*RECORD SET*:
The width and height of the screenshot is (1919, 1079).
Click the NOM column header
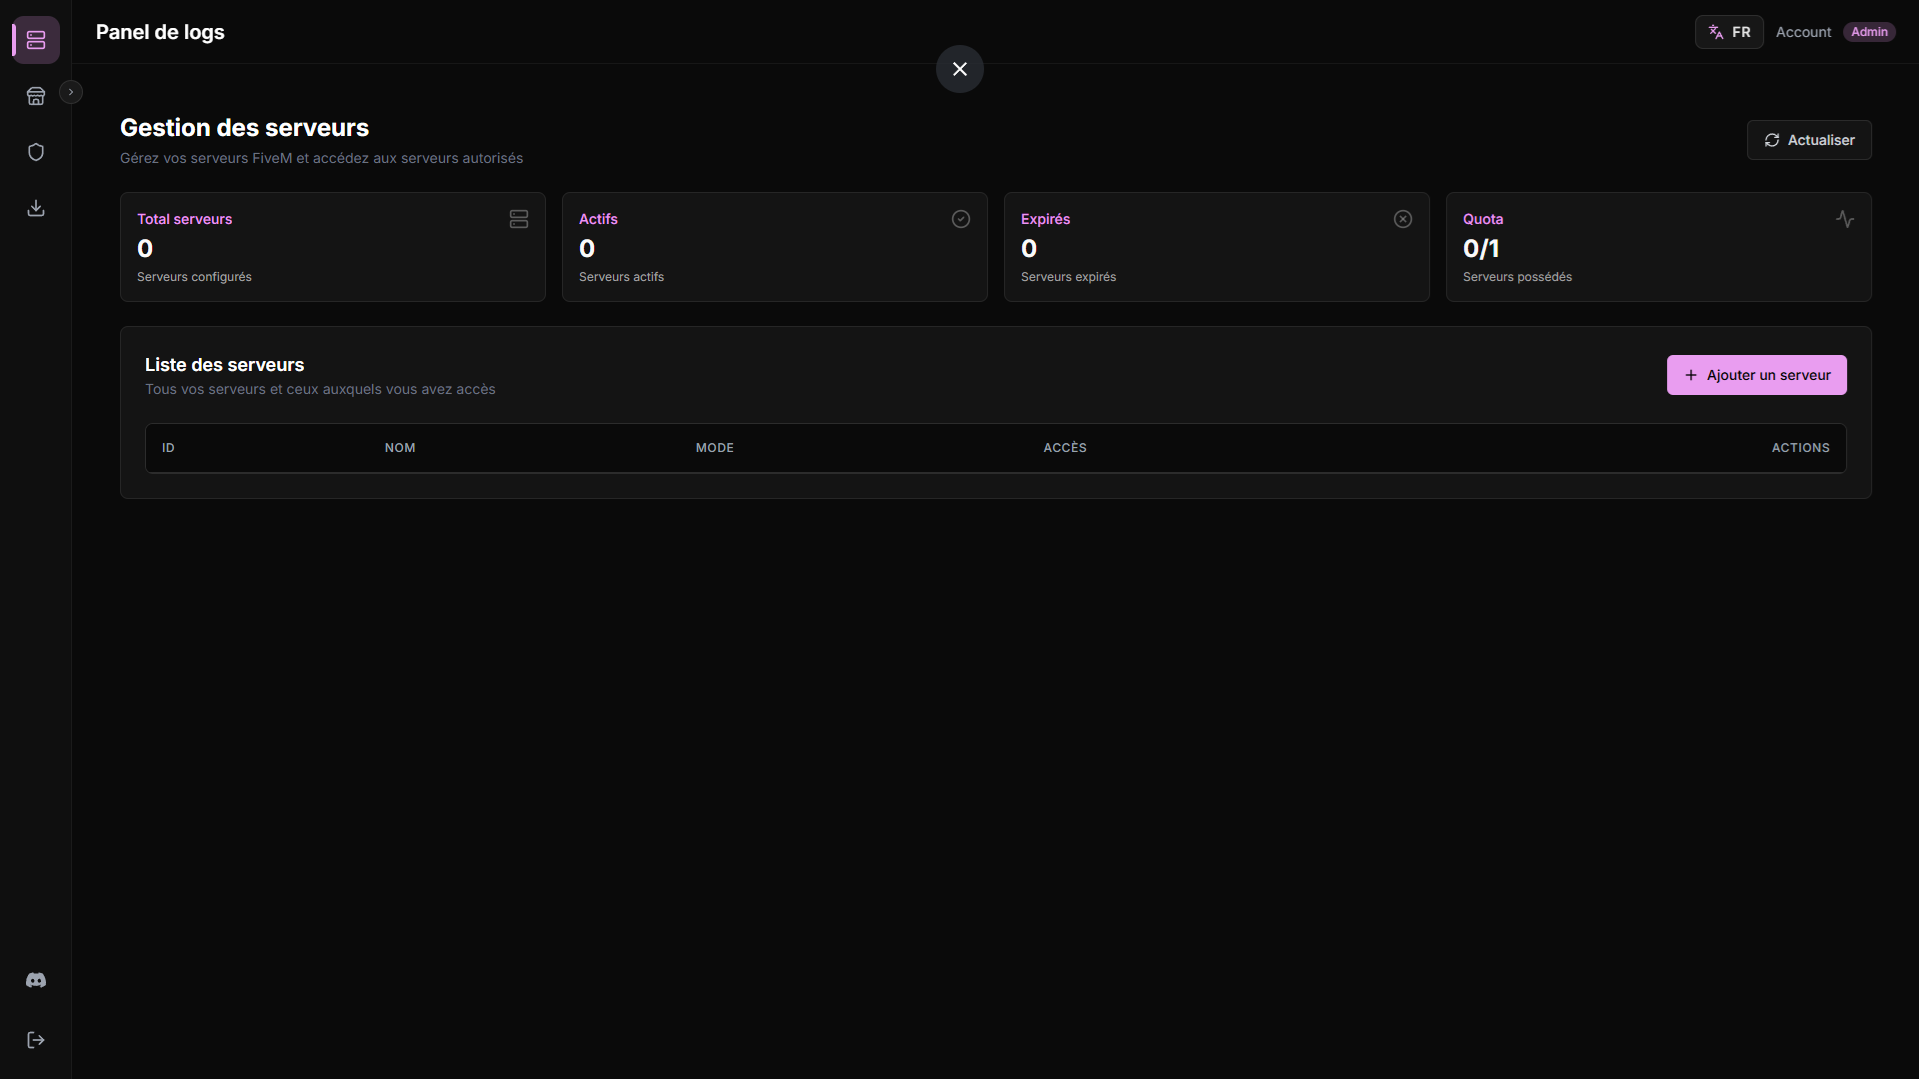tap(400, 448)
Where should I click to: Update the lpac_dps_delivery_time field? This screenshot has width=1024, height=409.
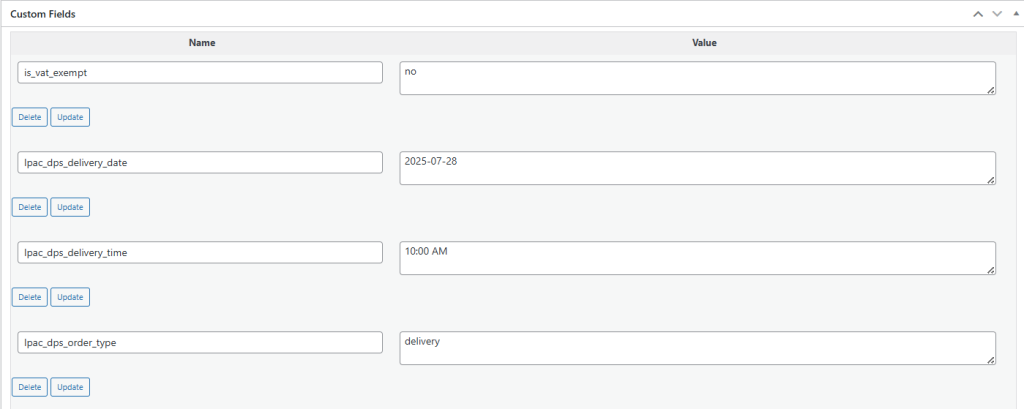[70, 297]
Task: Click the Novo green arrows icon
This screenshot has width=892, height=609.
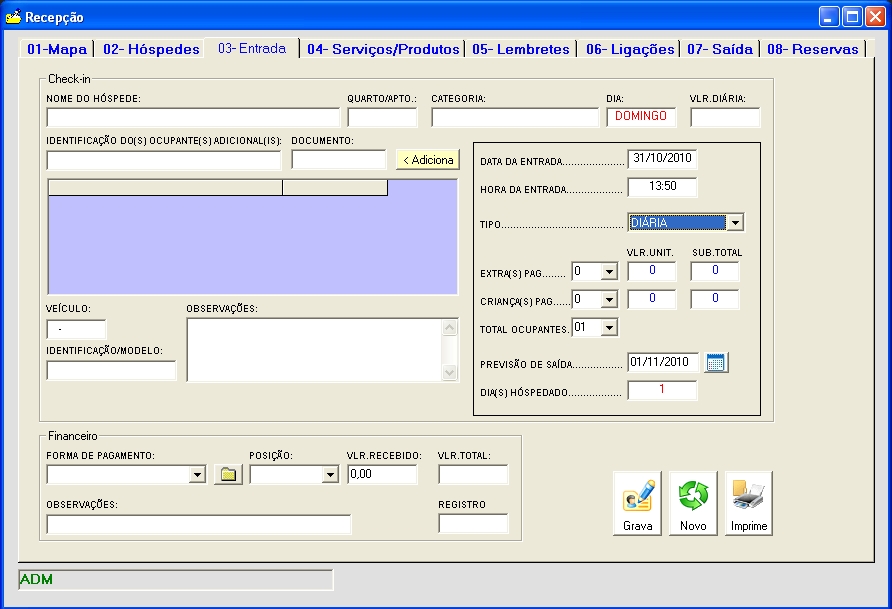Action: (693, 503)
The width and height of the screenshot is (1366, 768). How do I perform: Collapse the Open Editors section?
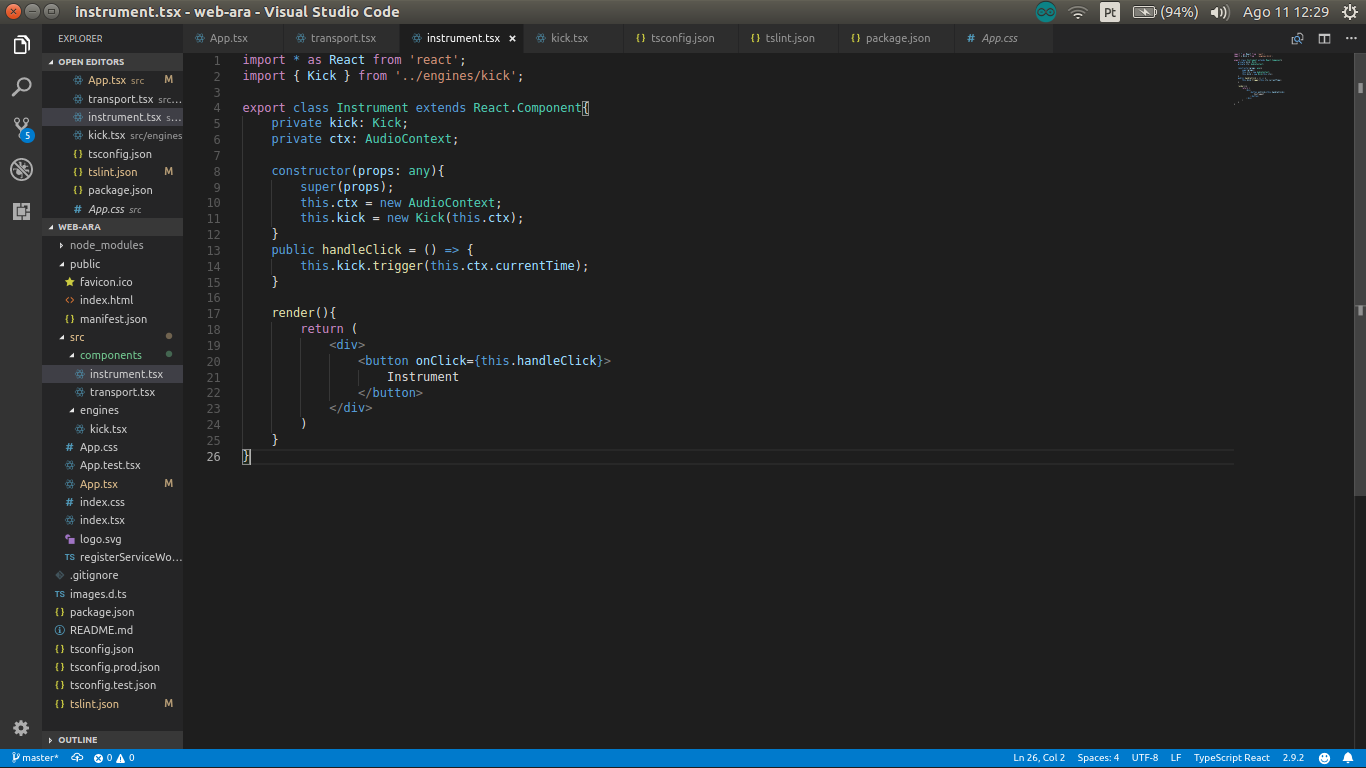[90, 62]
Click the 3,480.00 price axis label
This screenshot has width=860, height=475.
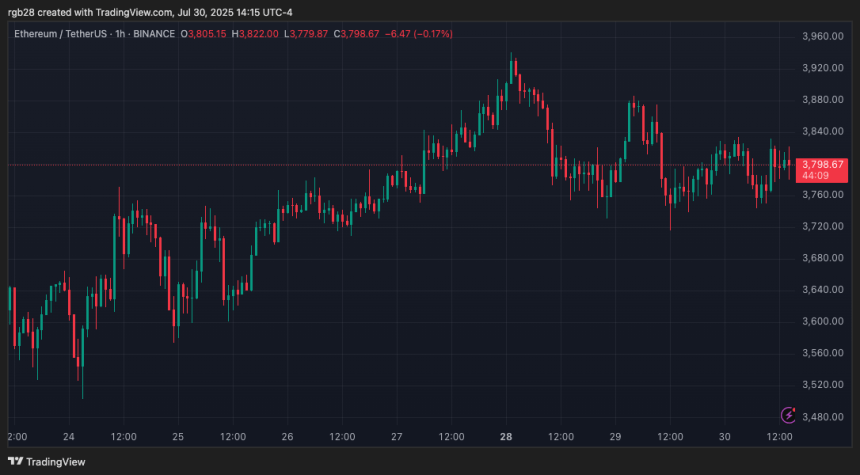click(x=824, y=416)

*WORK TO COMPLETE*:
The entries are to be transcribed in full. Their pictures are not.

*ANSWER AREA*:
The width and height of the screenshot is (1919, 1079).
Click the NOM column header
tap(400, 448)
Where should I click to: Update the lpac_dps_delivery_time field? This screenshot has width=1024, height=409.
[70, 297]
Task: Click the Novo green arrows icon
This screenshot has width=892, height=609.
Action: (693, 503)
The width and height of the screenshot is (1366, 768). How do I perform: Collapse the Open Editors section?
[90, 62]
Click the 3,480.00 price axis label
This screenshot has width=860, height=475.
click(x=824, y=416)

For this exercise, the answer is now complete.